* Start Document excerpt *
Consequently, it is proposed that Article 9.2 of the Company’s Articles of Association be worded as follows:

“§9.2 The Board of Directors shall consist of not less than four and not more than seven members elected by the general meeting.”

Re agenda item 10.c
The Board of Directors proposes that the general meeting adopts a general indemnification scheme in favour of members of the Board of Directors, members of the Executive Management and other executives in line with the principles set out in the Company’s remuneration policy, approved by the Company’s general meeting on 29 June 2021.

In order to offer appropriate indemnification to members of the Board of Directors, members of the Executive Management and other executives in addition to the Company’s customary directors and officers’ liability insurance, including to the extent such insurance coverage should prove insufficient, the Board of Directors proposes that the Company, to the extent permitted by law, indemnifies and holds harmless members of the Board of Directors, members of the Executive Management and other executives from and against any losses incurred personally by such indemnified person arising out of any actual or potential claims, including any costs associated therewith, raised by any third parties (other than the Company and its subsidiaries) against an indemnified person arising out of such person’s discharge of his/her duties towards the Company (the Indemnification Scheme).
* End Document excerpt *
* Start Dataset section *
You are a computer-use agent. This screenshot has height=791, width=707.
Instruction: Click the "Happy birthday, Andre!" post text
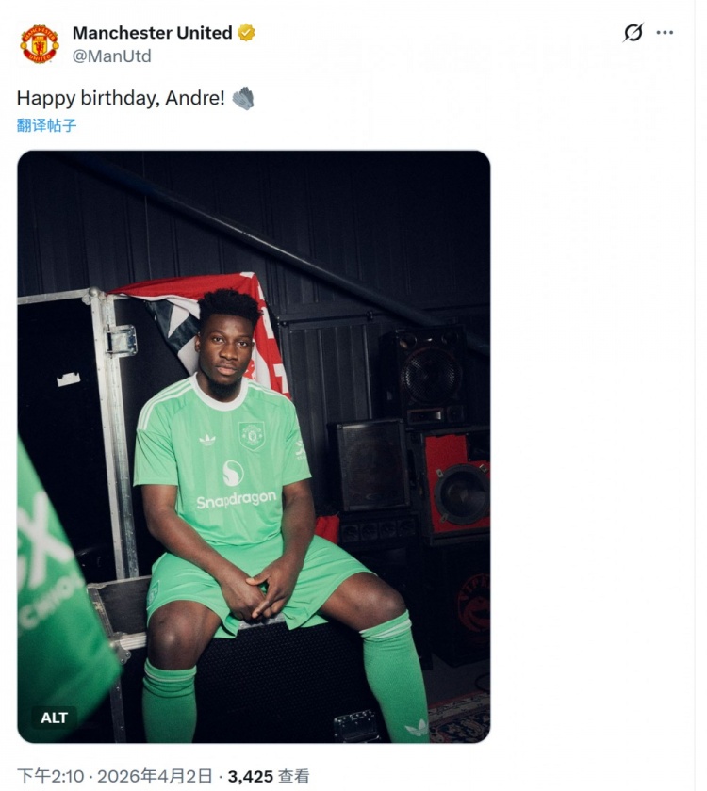[x=121, y=98]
* End Dataset section *
Parts of the exercise:
[A] Repeat the stretch of the general meeting proposals from "Re agenda item" through "29 June 2021." word for word.
[B] In the general meeting proposals, on what date did the general meeting approve the Company's remuneration policy?
[C] Go on with the general meeting proposals from the point where they stop.

Responses to the exercise:
[A]
Re agenda item 10.c
The Board of Directors proposes that the general meeting adopts a general indemnification scheme in favour of members of the Board of Directors, members of the Executive Management and other executives in line with the principles set out in the Company’s remuneration policy, approved by the Company’s general meeting on 29 June 2021.

[B] 29 June 2021.

[C]
The Indemnification Scheme is for the sole benefit of the members of Board of Directors, the members of the Executive Management and other executives and no third party shall be entitled to rely on or derive any benefits from the Indemnification Scheme or have any recourse against the Company on account of the Indemnification Scheme.

Excluded from coverage under the Indemnification Scheme is:

  1. Any claims, if and to the extent covered by insurance taken out by the Company;

  2. Any claims raised due to fraud or wilful misconduct;

  3. Any claims raised arising out of any criminal offence committed by a person covered by the Indemnification Scheme; and

  4. Any other claims, if and to the extent it would be inconsistent with statutory laws to offer the benefits of the Indemnification Scheme.

The Board of Directors is authorised to determine the detailed terms of the Indemnification Scheme, including coverage, and to manage and administer the Indemnification Scheme, and to take any decisions under the Indemnification Scheme in respect of any claims.

Re agenda item 10.d
The Board of Directors proposes that the general meeting authorises the chairman of the general meeting, with a right of substitution, to file the resolutions adopted with the Danish Business Authority and to make any such amendments as the Danish Business Authority may require in order to register or approve the resolutions adopted.

******

Adoption requirements, share capital, record date and voting rights

The adoption of the proposals by the Board of Directors under items 10.a. and 10.b. of the agenda requires a majority voting in favour of the proposed resolutions of at least two-thirds of both the votes cast and of the share capital represented at the general meeting, see Article 7.2 of the Company’s Articles of Association. All other resolutions may be passed by a simple majority of votes pursuant to Article 7.1 of the Company’s Articles of Association, however agenda item 5 is presented for an advisory vote.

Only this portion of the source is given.